> [Your objective] Reproduce each line of the material below without any changes, leaving out the pictures.

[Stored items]
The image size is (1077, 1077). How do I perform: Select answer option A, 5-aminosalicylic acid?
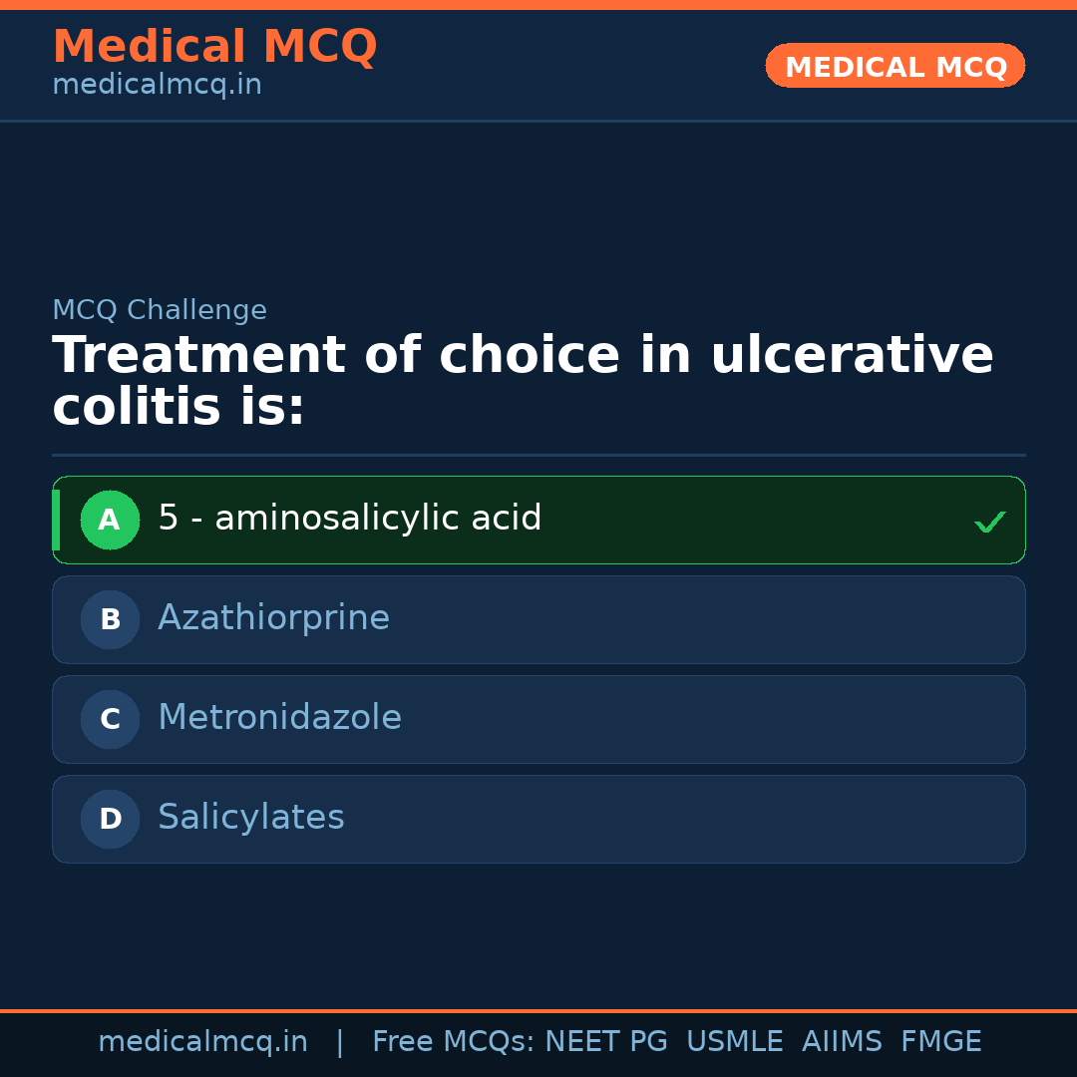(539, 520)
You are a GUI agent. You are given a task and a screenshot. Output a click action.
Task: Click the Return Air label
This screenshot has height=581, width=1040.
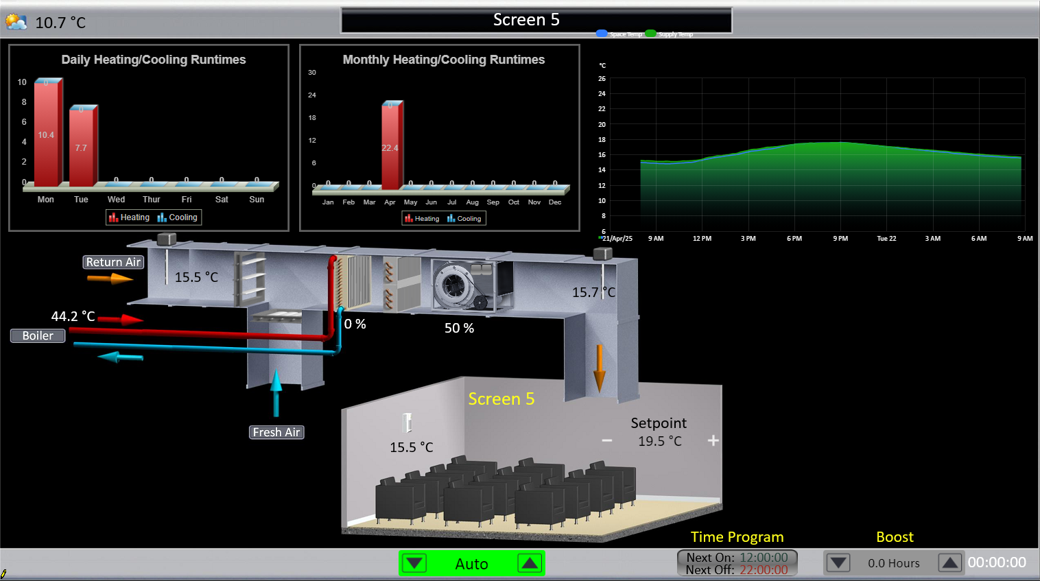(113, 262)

> [Reply]
The image size is (1077, 1077). How do I perform: Select answer option A, 5-aminosalicylic acid?
(539, 520)
You are a GUI agent. You are given a task and a screenshot. Output a click action.
Task: Click the Return Air label
This screenshot has height=581, width=1040.
(113, 262)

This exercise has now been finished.